Rendering Fractals by Optimizing Pixels in JAX

2024-12-22

Update (2025-07-25)

I've ported this to CUDA and made it much faster. Check it out here.

Some Fractals I Generated

Introduction

I've been fascinated by fractals from a young age and how simple rules can generate complex patterns. In this post, I'll be going over how I used the machine learning library JAX to quickly render fractals.

Why JAX?

JAX makes it easy to write performant parallel code that can run on CPUs, GPUs, TPUs, and other accelerators. It uses XLA to compile the code to run on device, and it has a JIT compiler that can optimize your code's execution. Writing JAX code is very similar to writing NumPy code, since JAX includes many of the same APIs.

Iterated Function Systems

The type of fractal I'll be rendering is an Iterated Function System. An Iterated Function System is a collection of functions that are repeatedly applied to a starting point. By iteratively applying these functions to the starting point and tracking the result points, we can generate a fractal. Calculating the result of applying every combination of the functions to the starting point is computationally expensive, so I chose to use a fixed number of points and randomly choose which function to apply to each point, instead of applying every function to every point.

Chosen Transformations

I used a system of two functions, and chose to use the origin as the starting point. The functions I used were of the form of a composition of:

A matrix multiplication
A vector addition
A scalar multiplication by a power of the distance from the origin

In math, this looks like:

$$ \begin{bmatrix} x' \\ y' \end{bmatrix} = \frac{1}{|\ldots|^p} \left( \begin{bmatrix} a & b \\ d & e \end{bmatrix} \begin{bmatrix} x \\ y \end{bmatrix} + \begin{bmatrix} c \\ f \end{bmatrix} \right) $$

Applying Transformations

In JAX, applying this class of transformation to a list of points looks like this:

def apply_transform(x, y, settings):
    a, b, c, d, e, f, power = settings

    x_prime = x * a + y * b + c
    y_prime = x * d + y * e + f

    scale_squared = x_prime ** 2 + y_prime ** 2
    # divide by 2 for square root
    x_prime /= scale_squared ** (power / 2)
    y_prime /= scale_squared ** (power / 2)
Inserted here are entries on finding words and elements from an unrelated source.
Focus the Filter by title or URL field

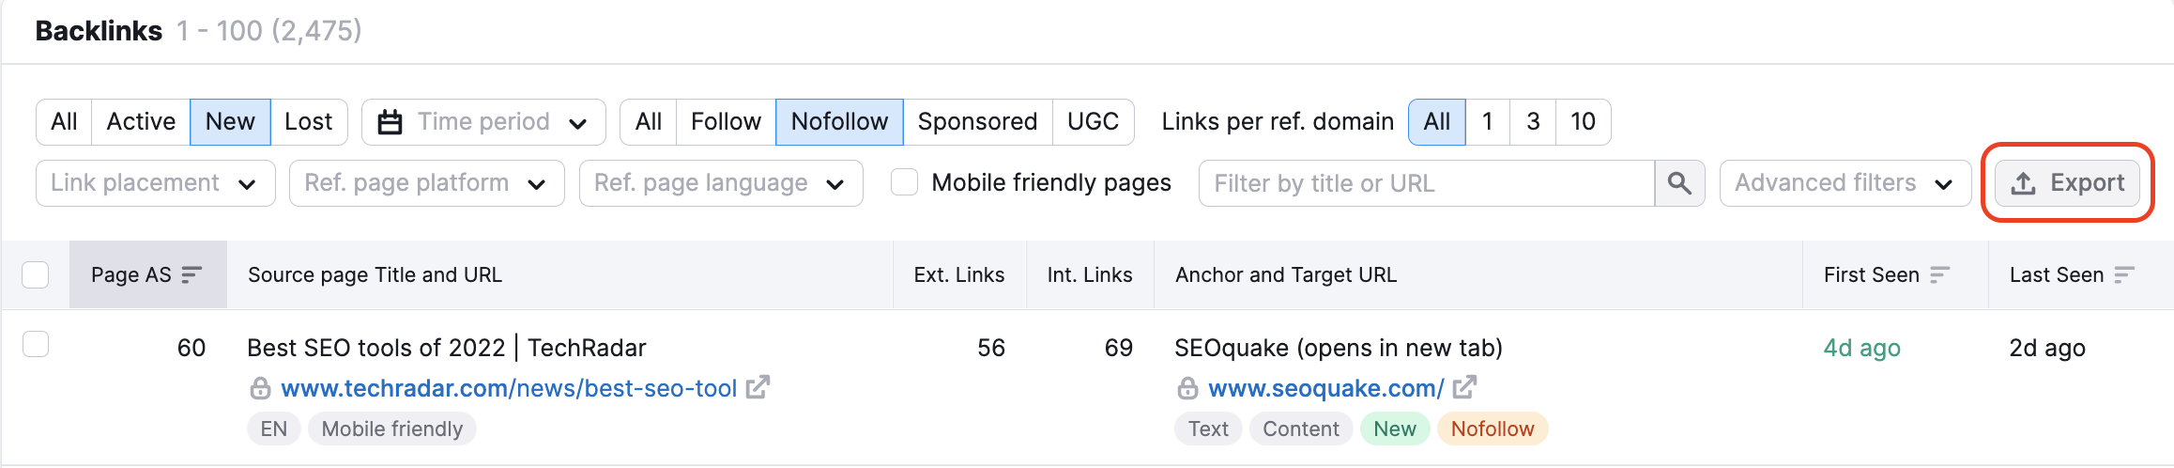click(1426, 183)

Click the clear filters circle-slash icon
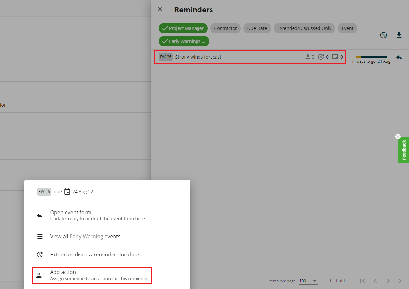point(383,35)
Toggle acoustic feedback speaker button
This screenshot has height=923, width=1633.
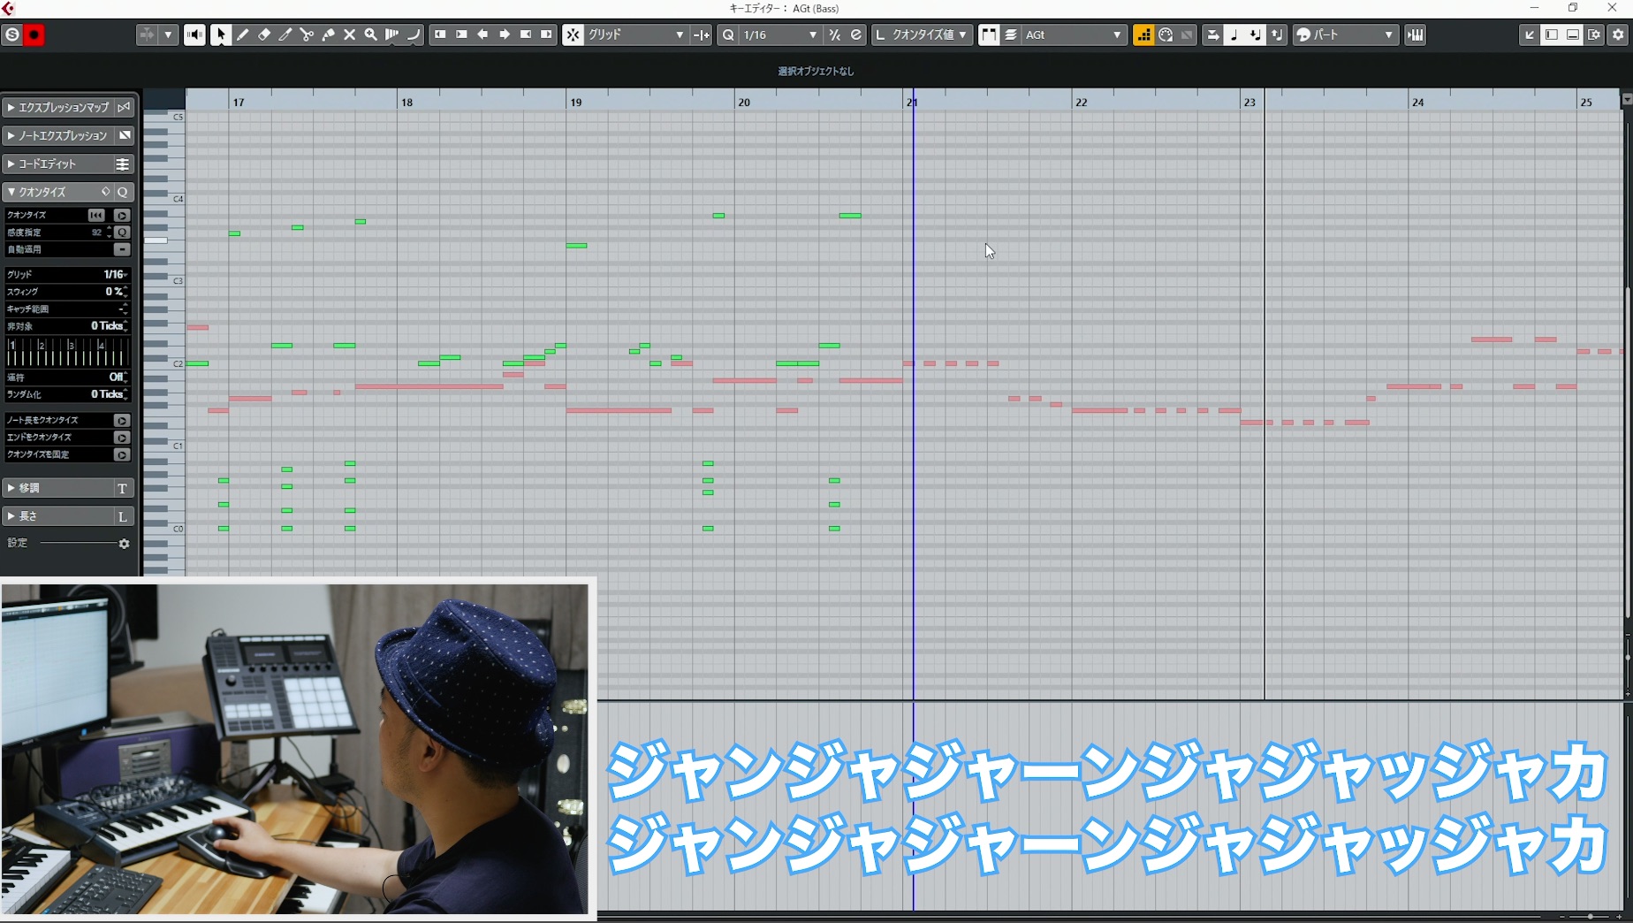194,34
    return x_prime, y_prime

Updating Points

The following function randomly applies one of the transforms to the points to get the next set of points. This is similar to the Chaos Game method.

import jax
import jax.numpy as jnp

dtype = jnp.float32

def update(x, y, settings, rng):
    rate, settings_1, settings_2 = settings

    # apply the first transform to the points
    x_prime_1, y_prime_1 = apply_transform(x, y, settings_1)
    # apply the second transform to the points
    x_prime_2, y_prime_2 = apply_transform(x, y, settings_2)

    # randomly choose one of the transforms (chaos game)
    mask = jax.random.uniform(rng, shape=(x.shape[0],), minval=0, maxval=1, dtype=dtype)
    mask = 1 * (mask < rate)

    # choose the first transform where the mask is 1
    # and the second transform where the mask is 0
    x = x_prime_1 * mask + x_prime_2 * (1 - mask)
    y = y_prime_1 * mask + y_prime_2 * (1 - mask)

    return x, y

Parallelism

It's important to note that the code transforms many points at once. This allows the program to generate images more quickly on most modern hardware. The points will all start at the same position, but will diverge as different transforms are randomly chosen.

Optimizing Pixels

Let's refer to the rate at which the points appear within a pixel as the "density" at that pixel. To generate an image, we can treat lower density pixels as black and higher density pixels as white. To go from transforming points to generating an image of a fractal, we can start with a black image (zero density) and iteratively update the pixels based on the current set of points.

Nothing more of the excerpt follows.